== Exercise aim ==
Every record listed below should be copied exactly.

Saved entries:
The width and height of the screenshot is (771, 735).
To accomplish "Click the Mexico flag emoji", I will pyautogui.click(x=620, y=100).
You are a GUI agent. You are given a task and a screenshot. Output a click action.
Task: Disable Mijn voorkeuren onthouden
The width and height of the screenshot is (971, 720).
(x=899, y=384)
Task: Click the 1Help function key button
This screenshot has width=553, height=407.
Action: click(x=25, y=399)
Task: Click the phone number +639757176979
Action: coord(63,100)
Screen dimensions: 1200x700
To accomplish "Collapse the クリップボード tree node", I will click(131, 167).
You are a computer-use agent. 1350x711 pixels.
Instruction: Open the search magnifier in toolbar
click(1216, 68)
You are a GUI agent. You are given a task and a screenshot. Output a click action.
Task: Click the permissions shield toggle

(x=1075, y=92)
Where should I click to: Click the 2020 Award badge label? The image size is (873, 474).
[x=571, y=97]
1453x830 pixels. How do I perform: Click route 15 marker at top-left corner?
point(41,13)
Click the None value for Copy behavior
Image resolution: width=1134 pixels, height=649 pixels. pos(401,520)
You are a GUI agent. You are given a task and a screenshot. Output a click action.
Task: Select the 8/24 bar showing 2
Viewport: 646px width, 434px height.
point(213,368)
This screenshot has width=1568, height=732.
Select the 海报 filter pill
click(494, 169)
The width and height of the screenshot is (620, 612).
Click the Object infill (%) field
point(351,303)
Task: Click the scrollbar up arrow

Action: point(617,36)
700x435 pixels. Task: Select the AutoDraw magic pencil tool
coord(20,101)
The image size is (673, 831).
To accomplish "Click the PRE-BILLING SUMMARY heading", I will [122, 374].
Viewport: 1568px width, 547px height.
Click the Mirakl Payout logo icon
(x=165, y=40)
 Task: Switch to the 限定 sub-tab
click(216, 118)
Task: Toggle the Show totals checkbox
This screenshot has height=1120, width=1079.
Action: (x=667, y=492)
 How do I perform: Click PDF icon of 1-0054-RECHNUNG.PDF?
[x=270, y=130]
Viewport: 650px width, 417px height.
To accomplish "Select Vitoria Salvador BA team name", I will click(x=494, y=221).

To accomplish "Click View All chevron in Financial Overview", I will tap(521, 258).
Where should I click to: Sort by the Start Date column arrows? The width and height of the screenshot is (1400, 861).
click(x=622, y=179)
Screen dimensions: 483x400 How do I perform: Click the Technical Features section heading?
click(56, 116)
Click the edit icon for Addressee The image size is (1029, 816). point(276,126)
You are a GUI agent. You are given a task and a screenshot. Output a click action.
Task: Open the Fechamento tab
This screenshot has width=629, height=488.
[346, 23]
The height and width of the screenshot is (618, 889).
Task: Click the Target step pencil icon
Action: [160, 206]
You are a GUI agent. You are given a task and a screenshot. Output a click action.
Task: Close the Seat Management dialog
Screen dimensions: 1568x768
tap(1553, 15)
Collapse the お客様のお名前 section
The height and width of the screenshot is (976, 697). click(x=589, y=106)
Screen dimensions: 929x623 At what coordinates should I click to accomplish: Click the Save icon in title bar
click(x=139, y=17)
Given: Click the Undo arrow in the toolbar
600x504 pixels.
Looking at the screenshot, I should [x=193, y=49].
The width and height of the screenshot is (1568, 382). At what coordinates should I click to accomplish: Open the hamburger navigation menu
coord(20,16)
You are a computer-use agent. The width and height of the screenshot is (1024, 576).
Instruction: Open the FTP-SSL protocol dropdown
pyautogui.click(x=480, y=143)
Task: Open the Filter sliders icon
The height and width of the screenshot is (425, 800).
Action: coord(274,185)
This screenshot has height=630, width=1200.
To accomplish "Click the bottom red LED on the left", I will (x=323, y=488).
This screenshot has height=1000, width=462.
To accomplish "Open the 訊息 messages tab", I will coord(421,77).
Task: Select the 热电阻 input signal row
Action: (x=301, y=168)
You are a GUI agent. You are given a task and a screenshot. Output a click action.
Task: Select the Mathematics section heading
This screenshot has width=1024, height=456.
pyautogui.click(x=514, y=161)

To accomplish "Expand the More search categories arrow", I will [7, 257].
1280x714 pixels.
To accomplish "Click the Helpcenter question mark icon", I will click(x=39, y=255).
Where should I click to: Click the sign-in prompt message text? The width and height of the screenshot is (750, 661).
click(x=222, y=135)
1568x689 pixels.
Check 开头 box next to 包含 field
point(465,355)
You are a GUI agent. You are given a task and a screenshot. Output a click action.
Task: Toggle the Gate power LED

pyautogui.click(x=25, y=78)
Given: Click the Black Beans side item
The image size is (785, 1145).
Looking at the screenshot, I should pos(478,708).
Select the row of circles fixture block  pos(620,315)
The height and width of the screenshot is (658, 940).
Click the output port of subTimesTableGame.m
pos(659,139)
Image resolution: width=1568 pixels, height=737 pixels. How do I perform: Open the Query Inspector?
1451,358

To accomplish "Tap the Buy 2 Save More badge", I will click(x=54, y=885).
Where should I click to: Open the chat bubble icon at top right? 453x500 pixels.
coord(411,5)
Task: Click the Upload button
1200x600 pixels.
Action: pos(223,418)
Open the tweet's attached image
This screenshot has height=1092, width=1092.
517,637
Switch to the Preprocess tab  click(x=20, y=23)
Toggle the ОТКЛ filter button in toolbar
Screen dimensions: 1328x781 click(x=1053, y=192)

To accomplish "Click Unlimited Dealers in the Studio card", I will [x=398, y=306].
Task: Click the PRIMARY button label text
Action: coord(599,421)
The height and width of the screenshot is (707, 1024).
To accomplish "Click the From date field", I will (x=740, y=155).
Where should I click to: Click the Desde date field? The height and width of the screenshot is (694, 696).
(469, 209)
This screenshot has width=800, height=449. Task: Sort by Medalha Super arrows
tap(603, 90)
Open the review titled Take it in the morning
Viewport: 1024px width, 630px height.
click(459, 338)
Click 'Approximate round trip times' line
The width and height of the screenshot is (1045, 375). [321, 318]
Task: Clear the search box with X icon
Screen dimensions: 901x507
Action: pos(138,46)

== Output for this exercise ==
The width and height of the screenshot is (771, 735).
To accomplish "Click the Mexico flag emoji", I will pyautogui.click(x=620, y=100).
You are a GUI agent. You are given a task and a screenshot. Output a click action.
Task: Disable Mijn voorkeuren onthouden
The width and height of the screenshot is (971, 720).
(x=899, y=384)
Task: Click the 1Help function key button
This screenshot has width=553, height=407.
Action: click(x=25, y=399)
Task: Click the phone number +639757176979
Action: coord(63,100)
Screen dimensions: 1200x700
To accomplish "Collapse the クリップボード tree node", I will click(131, 167).
You are a computer-use agent. 1350x711 pixels.
Instruction: Open the search magnifier in toolbar
click(1216, 68)
You are a GUI agent. You are given a task and a screenshot. Output a click action.
Task: Click the permissions shield toggle

(x=1075, y=92)
Where should I click to: Click the 2020 Award badge label? The image size is (873, 474).
[x=571, y=97]
1453x830 pixels. How do I perform: Click route 15 marker at top-left corner?
point(41,13)
Click the None value for Copy behavior
Image resolution: width=1134 pixels, height=649 pixels. pos(401,520)
You are a GUI agent. You are given a task and a screenshot. Output a click action.
Task: Select the 8/24 bar showing 2
Viewport: 646px width, 434px height.
point(213,368)
This screenshot has width=1568, height=732.
Select the 海报 filter pill
click(494, 169)
The width and height of the screenshot is (620, 612).
Click the Object infill (%) field
point(351,303)
Task: Click the scrollbar up arrow

Action: point(617,36)
700x435 pixels. Task: Select the AutoDraw magic pencil tool
coord(20,101)
The image size is (673, 831).
To accomplish "Click the PRE-BILLING SUMMARY heading", I will [122, 374].
Viewport: 1568px width, 547px height.
Click the Mirakl Payout logo icon
(x=165, y=40)
 Task: Switch to the 限定 sub-tab
click(216, 118)
Task: Toggle the Show totals checkbox
This screenshot has height=1120, width=1079.
Action: (x=667, y=492)
 How do I perform: Click PDF icon of 1-0054-RECHNUNG.PDF?
[x=270, y=130]
Viewport: 650px width, 417px height.
To accomplish "Select Vitoria Salvador BA team name", I will click(x=494, y=221).

To accomplish "Click View All chevron in Financial Overview", I will tap(521, 258).
Where should I click to: Sort by the Start Date column arrows? The width and height of the screenshot is (1400, 861).
click(x=622, y=179)
Screen dimensions: 483x400 How do I perform: Click the Technical Features section heading?
click(56, 116)
Click the edit icon for Addressee The image size is (1029, 816). point(276,126)
You are a GUI agent. You are given a task and a screenshot. Output a click action.
Task: Open the Fechamento tab
This screenshot has width=629, height=488.
[346, 23]
The height and width of the screenshot is (618, 889).
Task: Click the Target step pencil icon
Action: [160, 206]
You are a GUI agent. You are given a task and a screenshot. Output a click action.
Task: Close the Seat Management dialog
Screen dimensions: 1568x768
tap(1553, 15)
Collapse the お客様のお名前 section
The height and width of the screenshot is (976, 697). click(x=589, y=106)
Screen dimensions: 929x623 At what coordinates should I click to accomplish: Click the Save icon in title bar
click(x=139, y=17)
Given: Click the Undo arrow in the toolbar
600x504 pixels.
Looking at the screenshot, I should [x=193, y=49].
The width and height of the screenshot is (1568, 382). At what coordinates should I click to accomplish: Open the hamburger navigation menu
coord(20,16)
You are a computer-use agent. The width and height of the screenshot is (1024, 576).
Instruction: Open the FTP-SSL protocol dropdown
pyautogui.click(x=480, y=143)
Task: Open the Filter sliders icon
The height and width of the screenshot is (425, 800).
Action: coord(274,185)
This screenshot has height=630, width=1200.
To accomplish "Click the bottom red LED on the left", I will (x=323, y=488).
This screenshot has height=1000, width=462.
To accomplish "Open the 訊息 messages tab", I will coord(421,77).
Task: Select the 热电阻 input signal row
Action: (x=301, y=168)
You are a GUI agent. You are given a task and a screenshot. Output a click action.
Task: Select the Mathematics section heading
This screenshot has width=1024, height=456.
pyautogui.click(x=514, y=161)

To accomplish "Expand the More search categories arrow", I will [7, 257].
1280x714 pixels.
To accomplish "Click the Helpcenter question mark icon", I will click(x=39, y=255).
Where should I click to: Click the sign-in prompt message text? The width and height of the screenshot is (750, 661).
click(x=222, y=135)
1568x689 pixels.
Check 开头 box next to 包含 field
point(465,355)
You are a GUI agent. You are given a task and a screenshot. Output a click action.
Task: Toggle the Gate power LED

pyautogui.click(x=25, y=78)
Given: Click the Black Beans side item
The image size is (785, 1145).
Looking at the screenshot, I should pos(478,708).
Select the row of circles fixture block  pos(620,315)
The height and width of the screenshot is (658, 940).
Click the output port of subTimesTableGame.m
pos(659,139)
Image resolution: width=1568 pixels, height=737 pixels. How do I perform: Open the Query Inspector?
1451,358

To accomplish "Tap the Buy 2 Save More badge", I will click(x=54, y=885).
Where should I click to: Open the chat bubble icon at top right? 453x500 pixels.
coord(411,5)
Task: Click the Upload button
1200x600 pixels.
Action: pos(223,418)
Open the tweet's attached image
This screenshot has height=1092, width=1092.
517,637
Switch to the Preprocess tab  click(x=20, y=23)
Toggle the ОТКЛ filter button in toolbar
Screen dimensions: 1328x781 click(x=1053, y=192)

To accomplish "Click Unlimited Dealers in the Studio card", I will [x=398, y=306].
Task: Click the PRIMARY button label text
Action: coord(599,421)
The height and width of the screenshot is (707, 1024).
To accomplish "Click the From date field", I will (x=740, y=155).
Where should I click to: Click the Desde date field? The height and width of the screenshot is (694, 696).
(469, 209)
This screenshot has width=800, height=449. Task: Sort by Medalha Super arrows
tap(603, 90)
Open the review titled Take it in the morning
Viewport: 1024px width, 630px height.
click(459, 338)
Click 'Approximate round trip times' line
The width and height of the screenshot is (1045, 375). [321, 318]
Task: Clear the search box with X icon
Screen dimensions: 901x507
Action: pos(138,46)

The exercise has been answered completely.